Student use of artificial intelligence is a hotly debated topic, and for good reason—a recent study from HEPI, the UK Higher Education Policy Institute, has shown that “The proportion of students using AI to generate text with tools such as ChatGPT has more than doubled from less than a third (30%) to nearly two-thirds (64%)” from 2024 to 2025.
But while students are under fire, educators have yet to be covered in such depth. Educators themselves have a variety of opinions: within Gulf Breeze, teachers range from using AI to generate assignments to avoiding its use in wherever they can.
Mr. McCauley is one teacher who does use AI.
As he explains, “before grading, I upload the prompt, the rubric and multiple graded papers that are already graded per the rubric. I then have Carl score a paper that I also grade, and we see if the scores line up. We almost always are within a point or two. The tricky part is that if I leave a session, I must reupload the rubric, etc.; otherwise, the scores will start to wander.”
Carl is Mr. McCauley’s AI assistant. This brings up the question of exactly how AI feedback tends to be received by students, and fortunately, there are answers.
In 2025, a study from the Journal of Assessment & Evaluation in Student Education found that AI feedback was considered less relevant (84.6% of respondents), less contextualized (95.2%), less reliable (95.4%), and generally less important by nearly 90% of students. Educator involvement in education was rated consistently better on all of those points, showing that the majority of students trust and value their teachers’ input more than they do an AI’s.
Mr. McCauley’s method can be said to improve quite a few of the issues raised above—namely, the accuracy and contextualization are improved by his provision of a rubric and previously graded papers—but what this does not necessarily rectify is the way students perceive its importance, or even its relevance to them as individuals. This is just one example.

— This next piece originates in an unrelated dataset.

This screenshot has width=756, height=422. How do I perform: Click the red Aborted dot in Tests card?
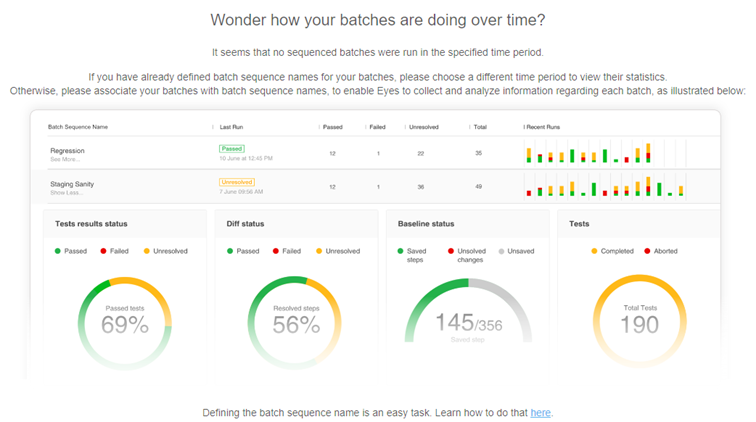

There are many ways to use AI, and there are equally as many benefits as there are consequences, all depending on the application. Some consequences are immutable, though, such as the environmental impact of AI. Artificial intelligence data centers have been proven many times over to have a damaging impact on the environment around them and at large.
For example, these centers can become hotspots for water pollution as mass amounts of “discharge of polluted water and discarded electronic components into rivers, groundwater supplies, landfills, or unregulated recycling facilities results in the hazardous materials gradually seeping into surrounding soil and water systems.

Over time, these substances may infiltrate groundwater, creating serious long-term health concerns, degrading habitats, and endangering communities that rely on those resources,” in the words of a JSTOR Daily contributor.
She goes on to share that merely training one AI model generates up to five times the carbon emissions of an average car over the course of its lifetime.
To bring this back to education, the point is that while direct harm within the school environment can be alleviated, harm to the planet carries on nonetheless.
This is one way students can be criticized as well—in fact, as Mr. Lowrey, who teaches dual enrollment English Composition students, brought up, “students use AI far more than [teachers] realize. Teachers have to radically rethink how they teach, and that means more than just making all work be done in class.”
He’s correct: according to the Digital Education Council, 86% of students use AI in their studies. And this is easily harmful to their education as well. ChatGPT use, according to an MIT study, caused a decrease in critical thinking and an increase in reliance, as “ChatGPT users got lazier with each subsequent essay, often resorting to copy-and-paste by the end of the study.”
It mentions the way responses to essay prompts become homogenized through AI, and some of the same ideas from above can be applied here as well: why should educators find an essay important if it was written by AI? How much does use of artificial intelligence in our education affect our water sources, and the world of our future?
In the end, regardless of someone’s perspective on AI, it’s a two-way street. If students dislike the way their teachers are using AI, then they need to be mindful of their own use first, and vice versa. AI can easily be detrimental for every user when it comes to education. There are ways to mitigate that, and many of its applications are still being studied.
But, most importantly, it should be kept in mind that AI is just a tool—one that some people choose to use while others do not, both on the side of teachers and students. What this means isn’t that students should bear the blame, nor should educators, but that AI is a field that needs to be traversed with care by all parties.